Os pesquisadores também simularam os efeitos neurais do sono por meio da estimulação elétrica de baixa frequência do córtex visual. Eles aplicaram uma estimulação de 4 Hz para imitar a frequência delta observada durante o sono NREM enquanto os animais estavam acordados. Essa estimulação artificial reproduziu o efeito de dessincronização observado após o sono e melhorou de forma semelhante o desempenho dos animais na tarefa, sugerindo que padrões específicos de estimulação elétrica poderiam ser usados para imitar os benefícios cognitivos do sono.
Desenvolvimento de técnicas de estimulação cerebral terapêutica para melhorar a função cognitiva e a memória
De acordo com Dragoi, coautor do estudo, professor de engenharia elétrica e de computação da Rice University, presidente da cadeira de destaque presidencial em neuroprostética da Houston Methodist, Rosemary e Daniel J. Harrison III, e professor de neurociência da Weill Cornell University, essa descoberta é significativa porque indica que alguns dos efeitos restauradores e de melhoria de desempenho do sono podem ser obtidos sem o sono real. A capacidade de reproduzir a dessincronização neuronal semelhante à do sono durante a vigília abre novas possibilidades para melhorar o desempenho cognitivo e perceptivo em situações em que o sono não é possível, como no caso de indivíduos com distúrbios do sono ou em circunstâncias desafiadoras, como a exploração espacial.
Os pesquisadores investigaram ainda mais seus resultados criando um grande modelo de rede neural. Eles descobriram que, durante o sono, tanto as conexões excitatórias quanto as inibitórias no cérebro enfraquecem, mas de forma assimétrica, de modo que as conexões inibitórias enfraquecem mais do que as excitatórias, levando a um aumento na excitação. Eles descobriram uma solução surpreendente que o cérebro emprega após o sono, em que as populações neuronais envolvidas na tarefa diminuem seu grau de sincronização após o sono, embora recebam impulsos de sincronização durante o próprio sono.

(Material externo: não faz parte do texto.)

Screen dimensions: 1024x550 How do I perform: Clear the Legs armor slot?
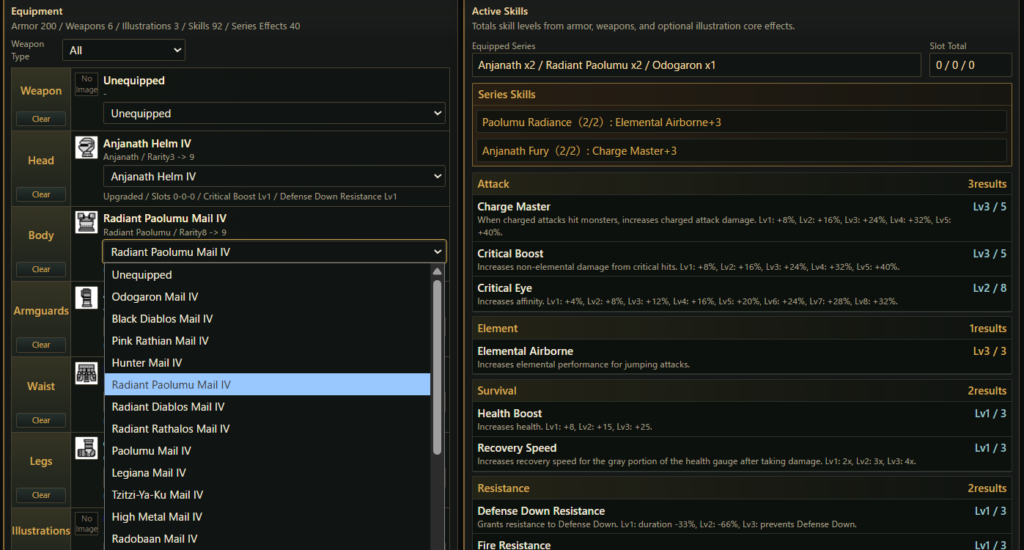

A ideia de que o sono NREM efetivamente “reinicia” o cérebro dessa forma, e que essa reinicialização pode ser imitada artificialmente, oferece potencial para o desenvolvimento de técnicas terapêuticas de estimulação cerebral para aprimorar a função cognitiva e a memória. “Esse estudo não apenas aprofunda nossa compreensão mecanicista do papel do sono para a função cognitiva, mas também abre novos caminhos ao mostrar que determinados padrões de estimulação cerebral podem substituir alguns benefícios do sono, sugerindo um futuro em que poderemos aumentar a função cerebral independentemente do próprio sono”, disse Dragoi.